_GIVEN INFORMATION:_
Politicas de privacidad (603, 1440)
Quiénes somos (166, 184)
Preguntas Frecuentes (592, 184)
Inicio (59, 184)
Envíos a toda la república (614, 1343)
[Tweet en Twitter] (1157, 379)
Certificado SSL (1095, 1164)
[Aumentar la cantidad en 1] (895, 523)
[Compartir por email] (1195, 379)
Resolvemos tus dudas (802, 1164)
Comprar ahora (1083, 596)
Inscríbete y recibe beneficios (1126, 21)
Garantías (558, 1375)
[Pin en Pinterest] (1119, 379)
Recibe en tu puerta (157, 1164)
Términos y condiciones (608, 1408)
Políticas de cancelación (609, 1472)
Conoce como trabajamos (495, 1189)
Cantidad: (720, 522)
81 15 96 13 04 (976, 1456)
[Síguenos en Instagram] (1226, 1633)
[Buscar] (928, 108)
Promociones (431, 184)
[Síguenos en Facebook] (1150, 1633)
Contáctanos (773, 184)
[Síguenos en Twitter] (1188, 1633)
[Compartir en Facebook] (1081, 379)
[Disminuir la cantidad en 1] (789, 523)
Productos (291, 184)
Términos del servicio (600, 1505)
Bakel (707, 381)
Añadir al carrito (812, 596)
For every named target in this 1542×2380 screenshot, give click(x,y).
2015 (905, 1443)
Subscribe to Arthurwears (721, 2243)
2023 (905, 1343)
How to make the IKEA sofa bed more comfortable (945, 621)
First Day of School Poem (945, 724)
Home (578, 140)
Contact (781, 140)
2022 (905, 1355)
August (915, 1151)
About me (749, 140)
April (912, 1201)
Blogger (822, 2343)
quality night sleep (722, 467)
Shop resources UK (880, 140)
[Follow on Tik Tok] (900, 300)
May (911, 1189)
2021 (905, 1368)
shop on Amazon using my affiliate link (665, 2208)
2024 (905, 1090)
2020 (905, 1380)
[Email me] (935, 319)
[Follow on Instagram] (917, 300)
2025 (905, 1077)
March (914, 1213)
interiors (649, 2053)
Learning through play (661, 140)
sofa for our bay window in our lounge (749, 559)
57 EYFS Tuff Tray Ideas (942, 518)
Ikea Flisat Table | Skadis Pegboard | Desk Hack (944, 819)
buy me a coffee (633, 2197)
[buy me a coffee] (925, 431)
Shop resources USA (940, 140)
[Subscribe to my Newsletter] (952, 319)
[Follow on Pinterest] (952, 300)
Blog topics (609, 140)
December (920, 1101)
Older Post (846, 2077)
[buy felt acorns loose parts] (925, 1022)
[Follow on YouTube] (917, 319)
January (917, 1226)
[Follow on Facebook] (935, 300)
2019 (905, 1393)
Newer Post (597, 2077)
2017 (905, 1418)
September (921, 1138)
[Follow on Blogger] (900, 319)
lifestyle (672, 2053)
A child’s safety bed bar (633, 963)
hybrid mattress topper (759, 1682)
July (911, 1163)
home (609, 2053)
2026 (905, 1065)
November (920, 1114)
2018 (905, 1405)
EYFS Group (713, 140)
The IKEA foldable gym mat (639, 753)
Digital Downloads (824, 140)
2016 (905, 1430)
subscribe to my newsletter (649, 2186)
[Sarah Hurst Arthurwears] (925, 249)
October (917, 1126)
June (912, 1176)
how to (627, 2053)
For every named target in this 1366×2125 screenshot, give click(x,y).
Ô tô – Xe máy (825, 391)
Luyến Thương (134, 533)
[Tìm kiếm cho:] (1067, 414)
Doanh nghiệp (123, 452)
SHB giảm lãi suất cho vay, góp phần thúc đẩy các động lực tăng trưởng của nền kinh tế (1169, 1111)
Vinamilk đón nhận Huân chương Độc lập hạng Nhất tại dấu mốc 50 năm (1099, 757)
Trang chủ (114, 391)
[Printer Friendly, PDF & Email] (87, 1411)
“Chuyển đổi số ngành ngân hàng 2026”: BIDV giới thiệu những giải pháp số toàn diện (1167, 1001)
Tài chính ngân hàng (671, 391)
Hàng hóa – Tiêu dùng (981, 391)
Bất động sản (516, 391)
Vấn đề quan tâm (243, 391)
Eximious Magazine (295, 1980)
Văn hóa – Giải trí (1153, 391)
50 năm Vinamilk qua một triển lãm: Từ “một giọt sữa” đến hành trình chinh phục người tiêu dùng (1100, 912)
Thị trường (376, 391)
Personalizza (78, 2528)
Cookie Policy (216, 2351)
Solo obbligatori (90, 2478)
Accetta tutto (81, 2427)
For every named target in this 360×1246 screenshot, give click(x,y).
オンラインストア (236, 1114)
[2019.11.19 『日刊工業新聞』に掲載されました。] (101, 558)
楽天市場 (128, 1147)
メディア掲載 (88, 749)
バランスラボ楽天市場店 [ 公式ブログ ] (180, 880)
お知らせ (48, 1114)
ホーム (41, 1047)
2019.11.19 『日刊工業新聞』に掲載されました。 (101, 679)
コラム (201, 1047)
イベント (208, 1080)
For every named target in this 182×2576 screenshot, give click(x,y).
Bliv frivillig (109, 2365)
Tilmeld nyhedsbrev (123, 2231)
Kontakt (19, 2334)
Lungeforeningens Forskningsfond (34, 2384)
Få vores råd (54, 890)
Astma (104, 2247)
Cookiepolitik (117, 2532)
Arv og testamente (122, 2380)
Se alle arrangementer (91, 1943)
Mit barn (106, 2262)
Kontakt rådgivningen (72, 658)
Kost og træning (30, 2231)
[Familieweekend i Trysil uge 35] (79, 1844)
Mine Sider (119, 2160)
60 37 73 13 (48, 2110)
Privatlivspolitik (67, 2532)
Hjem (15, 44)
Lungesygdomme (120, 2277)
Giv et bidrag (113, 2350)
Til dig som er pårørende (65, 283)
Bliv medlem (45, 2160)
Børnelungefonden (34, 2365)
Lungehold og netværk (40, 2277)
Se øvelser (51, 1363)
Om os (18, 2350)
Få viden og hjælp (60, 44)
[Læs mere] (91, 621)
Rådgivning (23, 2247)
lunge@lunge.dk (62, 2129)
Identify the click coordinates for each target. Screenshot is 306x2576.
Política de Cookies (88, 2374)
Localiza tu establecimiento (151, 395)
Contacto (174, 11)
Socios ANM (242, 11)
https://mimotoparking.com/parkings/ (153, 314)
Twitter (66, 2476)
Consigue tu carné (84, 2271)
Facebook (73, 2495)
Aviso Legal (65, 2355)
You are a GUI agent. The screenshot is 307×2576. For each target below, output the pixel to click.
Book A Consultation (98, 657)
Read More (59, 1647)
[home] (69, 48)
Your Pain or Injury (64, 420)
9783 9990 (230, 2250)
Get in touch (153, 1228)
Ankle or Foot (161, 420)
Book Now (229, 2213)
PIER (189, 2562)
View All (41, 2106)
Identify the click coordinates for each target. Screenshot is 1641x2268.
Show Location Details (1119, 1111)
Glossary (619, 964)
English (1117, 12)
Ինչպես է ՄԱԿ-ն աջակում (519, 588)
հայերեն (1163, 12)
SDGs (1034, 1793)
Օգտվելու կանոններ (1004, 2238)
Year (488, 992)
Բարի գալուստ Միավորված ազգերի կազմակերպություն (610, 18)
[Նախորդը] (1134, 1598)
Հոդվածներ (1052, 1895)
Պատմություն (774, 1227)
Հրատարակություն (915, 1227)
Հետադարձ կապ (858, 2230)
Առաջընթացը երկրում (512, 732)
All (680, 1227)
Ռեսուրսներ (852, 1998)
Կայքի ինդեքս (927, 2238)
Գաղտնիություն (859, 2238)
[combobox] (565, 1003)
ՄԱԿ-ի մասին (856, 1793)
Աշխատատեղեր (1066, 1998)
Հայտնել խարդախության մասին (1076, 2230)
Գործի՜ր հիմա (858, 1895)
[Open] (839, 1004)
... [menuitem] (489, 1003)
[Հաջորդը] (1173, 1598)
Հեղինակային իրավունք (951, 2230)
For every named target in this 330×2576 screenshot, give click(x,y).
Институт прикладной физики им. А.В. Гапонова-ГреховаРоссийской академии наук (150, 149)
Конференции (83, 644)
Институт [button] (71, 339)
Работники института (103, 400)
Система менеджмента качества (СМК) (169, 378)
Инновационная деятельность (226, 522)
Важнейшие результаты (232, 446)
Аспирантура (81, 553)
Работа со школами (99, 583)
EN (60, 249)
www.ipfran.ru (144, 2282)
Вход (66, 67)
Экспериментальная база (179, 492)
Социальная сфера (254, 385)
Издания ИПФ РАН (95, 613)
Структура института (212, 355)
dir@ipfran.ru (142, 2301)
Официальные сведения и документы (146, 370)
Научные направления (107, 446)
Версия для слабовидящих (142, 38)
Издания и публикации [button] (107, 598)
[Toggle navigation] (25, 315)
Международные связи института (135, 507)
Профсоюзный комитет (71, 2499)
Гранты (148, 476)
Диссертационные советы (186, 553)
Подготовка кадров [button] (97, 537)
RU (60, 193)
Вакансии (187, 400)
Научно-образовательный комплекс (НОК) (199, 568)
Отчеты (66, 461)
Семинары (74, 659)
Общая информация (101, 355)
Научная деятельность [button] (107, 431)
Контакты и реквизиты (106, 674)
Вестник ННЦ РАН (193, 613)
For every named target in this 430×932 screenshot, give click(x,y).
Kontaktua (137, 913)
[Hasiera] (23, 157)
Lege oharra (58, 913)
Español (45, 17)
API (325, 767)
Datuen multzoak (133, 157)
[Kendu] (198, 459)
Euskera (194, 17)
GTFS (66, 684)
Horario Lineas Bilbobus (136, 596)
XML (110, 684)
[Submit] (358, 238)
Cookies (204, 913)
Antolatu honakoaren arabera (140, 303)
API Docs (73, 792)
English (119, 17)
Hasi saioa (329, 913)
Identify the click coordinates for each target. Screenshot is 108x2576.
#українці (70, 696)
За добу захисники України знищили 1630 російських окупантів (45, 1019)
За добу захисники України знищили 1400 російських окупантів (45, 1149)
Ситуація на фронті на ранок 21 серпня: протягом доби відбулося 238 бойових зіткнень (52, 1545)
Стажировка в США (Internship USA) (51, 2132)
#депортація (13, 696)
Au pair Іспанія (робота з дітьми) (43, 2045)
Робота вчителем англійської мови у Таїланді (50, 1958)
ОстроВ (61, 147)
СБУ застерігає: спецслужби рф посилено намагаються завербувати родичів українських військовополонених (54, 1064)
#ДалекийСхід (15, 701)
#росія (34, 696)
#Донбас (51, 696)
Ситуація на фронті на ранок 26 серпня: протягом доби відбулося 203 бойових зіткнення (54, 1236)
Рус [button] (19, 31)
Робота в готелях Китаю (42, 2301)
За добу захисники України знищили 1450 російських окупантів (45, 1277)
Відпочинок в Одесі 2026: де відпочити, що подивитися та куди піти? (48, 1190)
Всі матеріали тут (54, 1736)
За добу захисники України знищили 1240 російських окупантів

_WORK TO BE COMPLETED:_ The required answer is the exact run of lines above starting at the line with "About me (749, 140)" and ending at the line with "Older Post (846, 2077)", with both ends present.

_RESULT BELOW:_
About me (749, 140)
April (912, 1201)
Blogger (822, 2343)
quality night sleep (722, 467)
Shop resources UK (880, 140)
[Follow on Tik Tok] (900, 300)
May (911, 1189)
2021 (905, 1368)
shop on Amazon using my affiliate link (665, 2208)
2024 (905, 1090)
2020 (905, 1380)
[Email me] (935, 319)
[Follow on Instagram] (917, 300)
2025 (905, 1077)
March (914, 1213)
interiors (649, 2053)
Learning through play (661, 140)
sofa for our bay window in our lounge (749, 559)
57 EYFS Tuff Tray Ideas (942, 518)
Ikea Flisat Table | Skadis Pegboard | Desk Hack (944, 819)
buy me a coffee (633, 2197)
[buy me a coffee] (925, 431)
Shop resources USA (940, 140)
[Subscribe to my Newsletter] (952, 319)
[Follow on Pinterest] (952, 300)
Blog topics (609, 140)
December (920, 1101)
Older Post (846, 2077)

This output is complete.